Untuk menyambung hidup di tempat baru, Ani membuka usaha salon di lapak berukuran 4x5 meter persegi di Dusun Kragon, Desa Palihan, Temon, Kabupaten Kulon Progo, Yogyakarta. Tapi, pandemi Covid-19 membuat usahanya kocar-kacir.
Salon Ani sepi dari pengunjung. Sehari hanya ada tiga orang pelanggan. Penghasilannya turun drastis. Dalam kondisi normal, Ani per hari memperoleh penghasilan 200 ribu hingga 250 ribu rupiah. “Sekarang sepi banget.
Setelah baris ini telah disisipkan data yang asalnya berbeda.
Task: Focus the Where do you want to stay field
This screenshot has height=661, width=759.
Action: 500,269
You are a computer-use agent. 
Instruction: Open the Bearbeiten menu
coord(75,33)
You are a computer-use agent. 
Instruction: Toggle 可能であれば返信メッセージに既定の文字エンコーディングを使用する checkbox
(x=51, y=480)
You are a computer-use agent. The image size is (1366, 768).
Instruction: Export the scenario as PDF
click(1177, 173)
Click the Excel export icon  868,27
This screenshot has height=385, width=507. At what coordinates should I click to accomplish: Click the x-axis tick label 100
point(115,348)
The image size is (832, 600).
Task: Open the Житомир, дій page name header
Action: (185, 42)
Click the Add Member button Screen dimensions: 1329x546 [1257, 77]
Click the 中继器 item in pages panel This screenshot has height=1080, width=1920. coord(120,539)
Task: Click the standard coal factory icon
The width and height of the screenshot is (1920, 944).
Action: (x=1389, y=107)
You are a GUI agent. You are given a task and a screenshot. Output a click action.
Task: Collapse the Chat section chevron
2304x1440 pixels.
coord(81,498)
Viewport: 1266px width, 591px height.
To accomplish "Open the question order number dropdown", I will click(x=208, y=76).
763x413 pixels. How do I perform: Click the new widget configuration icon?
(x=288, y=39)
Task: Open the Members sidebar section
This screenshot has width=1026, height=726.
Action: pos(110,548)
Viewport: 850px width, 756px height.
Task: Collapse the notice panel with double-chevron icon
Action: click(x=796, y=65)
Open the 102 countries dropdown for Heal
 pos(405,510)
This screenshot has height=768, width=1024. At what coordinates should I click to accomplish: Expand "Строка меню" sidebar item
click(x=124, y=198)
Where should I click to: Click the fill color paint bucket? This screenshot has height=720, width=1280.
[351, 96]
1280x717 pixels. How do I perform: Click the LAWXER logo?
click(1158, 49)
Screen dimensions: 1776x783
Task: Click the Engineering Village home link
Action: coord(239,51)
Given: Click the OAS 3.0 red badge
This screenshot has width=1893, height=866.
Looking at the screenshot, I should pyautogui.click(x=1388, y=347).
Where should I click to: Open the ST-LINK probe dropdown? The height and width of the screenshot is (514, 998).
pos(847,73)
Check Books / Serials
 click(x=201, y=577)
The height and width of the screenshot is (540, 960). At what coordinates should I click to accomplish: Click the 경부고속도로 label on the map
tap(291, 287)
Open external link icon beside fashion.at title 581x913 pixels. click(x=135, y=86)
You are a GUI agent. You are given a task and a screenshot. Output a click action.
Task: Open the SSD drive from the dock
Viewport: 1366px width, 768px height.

Hanya dapat 50 ribu per hari,” kata Ani, Jumat, 1 Mei 2020.
Penghasilan suaminya yang bekerja sebagai sopir mobil rental juga tak bisa menambal kebutuhan hidup. Jasa sewa rental juga terimbas, sepi pemesan karena dampak pandemi. Ani dan suami harus ekstra keras mengetatkan pengeluaran kebutuhan sehari-hari, misalnya menghemat belanja untuk kebutuhan dapur.
Hidup di relokasi perumahan menurut Ani tak sebaik ketika dia menggarap lahan pertanian. Dua tahun lalu, pasangan ini bertani padi dan sayur di lahan seluas 1.000 meter persegi. Dia tak perlu mengeluarkan duit untuk belanja kebutuhan pangan sehari-hari. Di lahan pertaniannya yang subur melimpah padi, cabai, terong, tomat, dan kacang panjang.
Kini perempuan berumur 42 tahun ini harus pontang-panting mencari jalan untuk membayar berbagai kebutuhan. Duit ganti rugi pembebasan lahan dari PT Angkasa Pura sebagai pihak yang menjalankan proyek bandara telah habis. Ani dan enam anggota keluarganya mendapatkan ganti rugi sebesar Rp 2 miliar. Uang itu kemudian dibagi-bagi.
Ani dan suami menggunakannya untuk membeli lahan relokasi seluas 200 meter persegi. Harga lahan di relokasi itu 500 ribu rupiah per meter. Sisanya ia gunakan untuk membeli mobil dengan cara menyicil untuk usaha rental. “Lebih enak bertani karena penghasilan ajek,” kata Ani.